エメラルド・エンゲージ〜罪の葉陰〜
そういえば、あの事件のせいで忘れかけていたけど、いずれ私を学校に通わせてくれるつもりだとハルヒコ様は言っていたっけ。
でも、まだ通ってもいないのに復学なんて言い方はちょっと変だ。
私が首を傾げるうちに、ドア越しに聞こえるルイさんの声が苛立ちを帯びたものになる。
受話器の向こうから返ってきた返事は、ルイさんが期待した内容ではなかったみたいだ。
「……家の恥?まだそんなことを言っているの!血の繋がった兄なのに……本当にあなたたち、あの子を何だと思ってるの……!
……いえ、ごめんなさい、あなたを責めても仕方ないわね。
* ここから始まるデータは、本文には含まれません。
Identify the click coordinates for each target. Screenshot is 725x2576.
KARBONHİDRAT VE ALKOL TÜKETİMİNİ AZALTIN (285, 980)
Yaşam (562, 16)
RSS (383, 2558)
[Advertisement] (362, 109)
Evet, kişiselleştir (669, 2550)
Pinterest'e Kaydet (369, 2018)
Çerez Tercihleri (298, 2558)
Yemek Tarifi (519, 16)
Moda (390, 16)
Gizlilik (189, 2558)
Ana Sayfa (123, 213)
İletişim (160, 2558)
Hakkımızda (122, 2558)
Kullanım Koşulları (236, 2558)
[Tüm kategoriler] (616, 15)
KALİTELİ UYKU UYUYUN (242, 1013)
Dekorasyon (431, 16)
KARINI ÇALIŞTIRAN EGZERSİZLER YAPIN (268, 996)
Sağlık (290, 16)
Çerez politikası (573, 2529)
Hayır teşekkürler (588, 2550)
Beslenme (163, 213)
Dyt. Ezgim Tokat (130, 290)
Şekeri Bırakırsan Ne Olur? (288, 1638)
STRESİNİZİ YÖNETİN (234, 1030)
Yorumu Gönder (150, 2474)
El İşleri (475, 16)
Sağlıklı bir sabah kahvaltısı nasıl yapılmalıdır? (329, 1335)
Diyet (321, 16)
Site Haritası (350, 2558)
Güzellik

一番がんばってくださってるのに……」
いつも淡々とした態度の彼女が声を荒らげるところなんて初めて聞いた。
ピシャッと打ち付けられるムチみたいな声に、私は思わずドアに張りついたまま姿勢を正してしまう。
それにしても……復学に家の恥に、血の繋がった兄?
てっきり私の話をしてるんだと思って盗み聞きなんてしてしまったけど、どうやらちがうみたいだ。
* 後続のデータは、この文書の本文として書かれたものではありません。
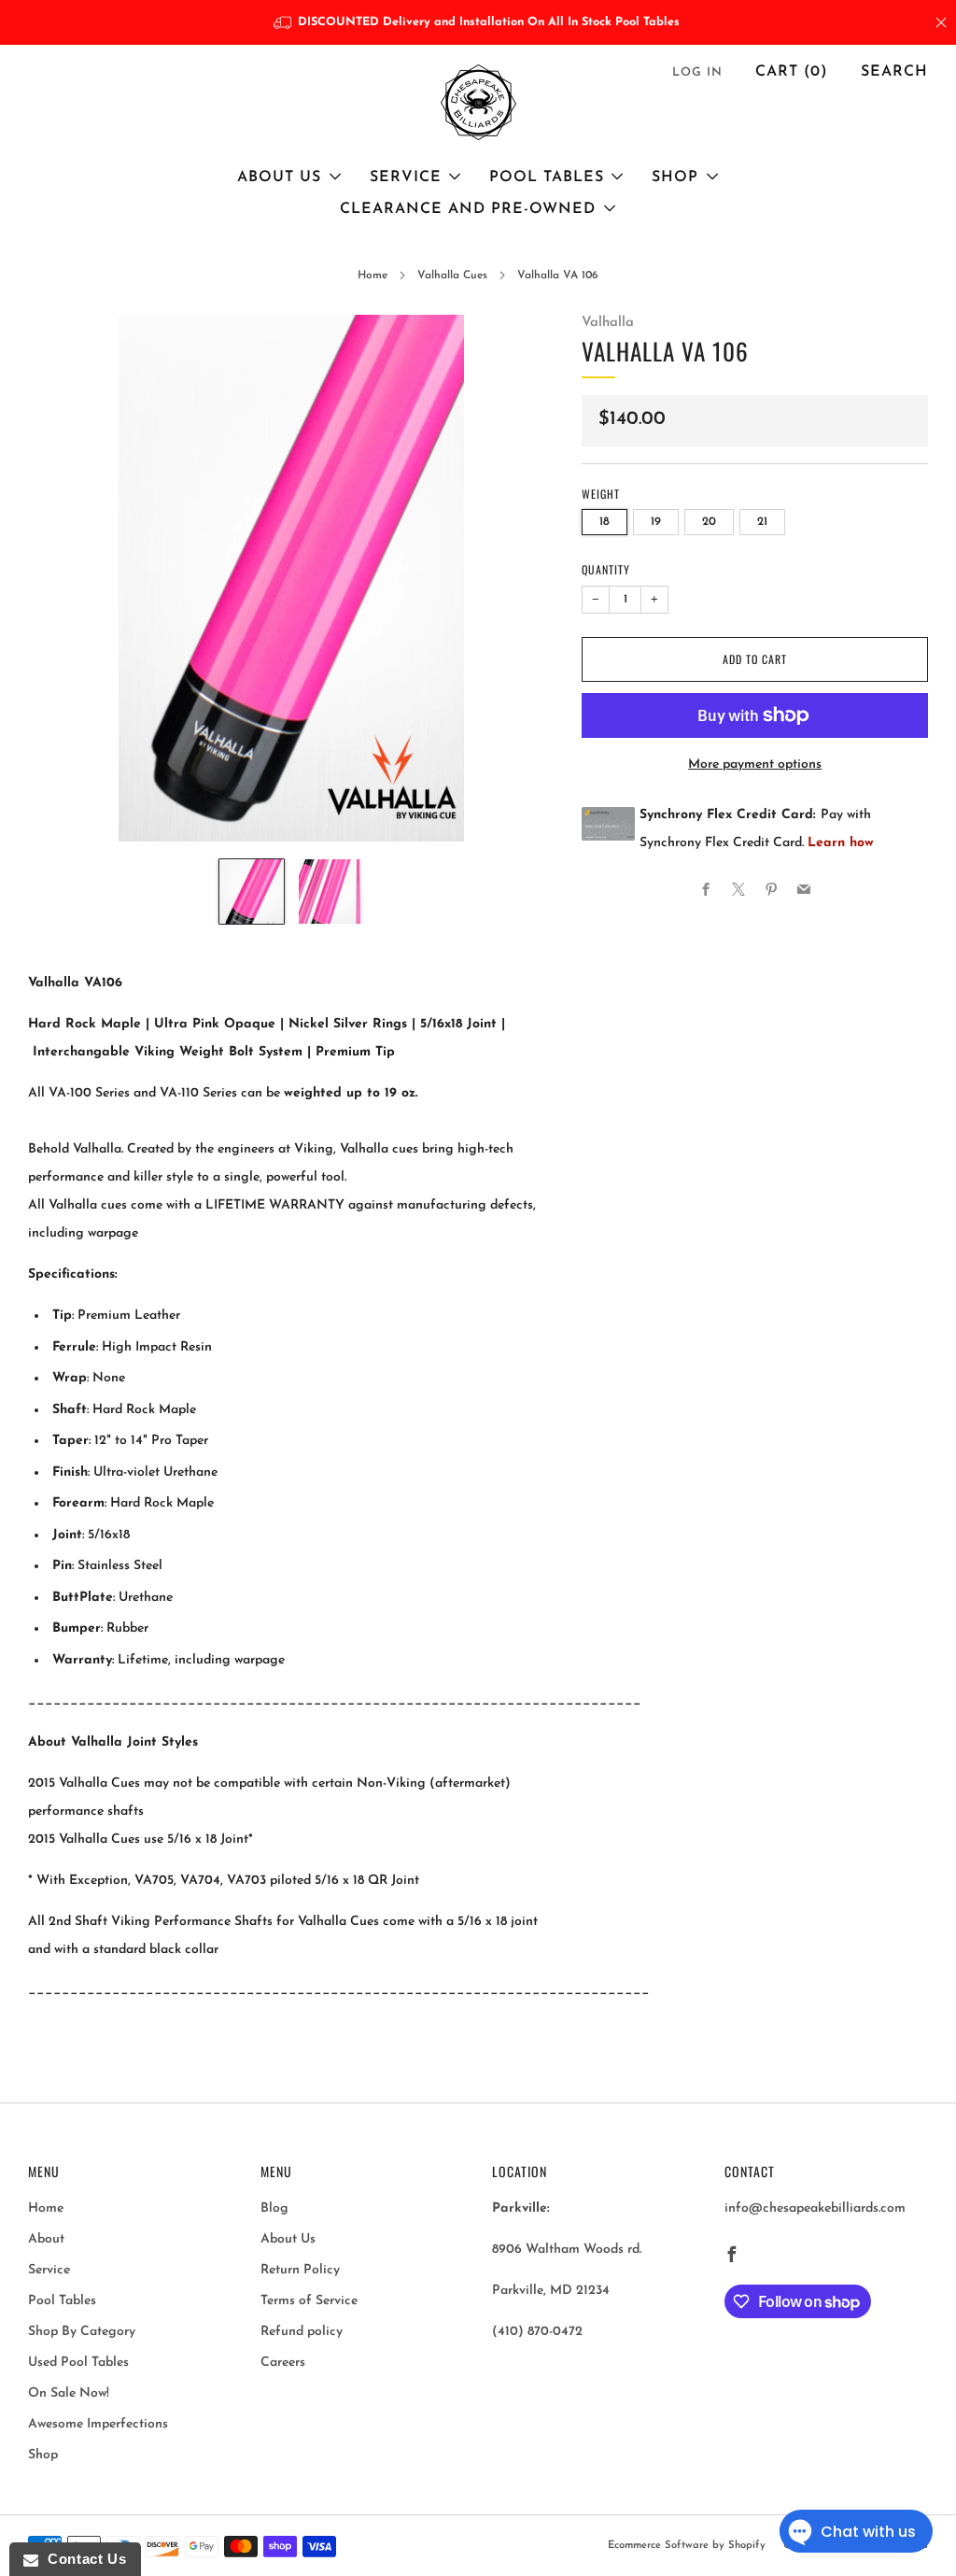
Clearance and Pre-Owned (468, 209)
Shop (675, 177)
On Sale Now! (68, 2393)
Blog (274, 2208)
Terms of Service (309, 2301)
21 (762, 522)
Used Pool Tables (78, 2363)
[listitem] (478, 22)
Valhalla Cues (452, 275)
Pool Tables (546, 177)
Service (406, 177)
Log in (697, 72)
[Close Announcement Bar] (941, 22)
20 (709, 522)
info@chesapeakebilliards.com (815, 2208)
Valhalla (608, 323)
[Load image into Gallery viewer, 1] (251, 891)
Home (372, 275)
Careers (282, 2363)
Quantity (606, 569)
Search (894, 71)
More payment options (755, 764)
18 (604, 522)
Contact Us (82, 2559)
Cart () (791, 71)
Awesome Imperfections (98, 2424)
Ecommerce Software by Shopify (687, 2546)
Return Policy (300, 2270)
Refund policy (301, 2332)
ルイさんの口調からすると仕事ではなくプライベートな電話のようだし、だったらこれ以上私が聞き耳を立てるのはよくないだろう。
そう思って扉から離れようとしたとき、扉越しに聞こえる声は次の話題に切り替わった。
「ええ、リイナさんも……普通に振舞っているつもりなんでしょうけど、相当ムリをしてるわね……」
今度こそ本当に自分の名前が出たことで、私はギクリと動きを止めた。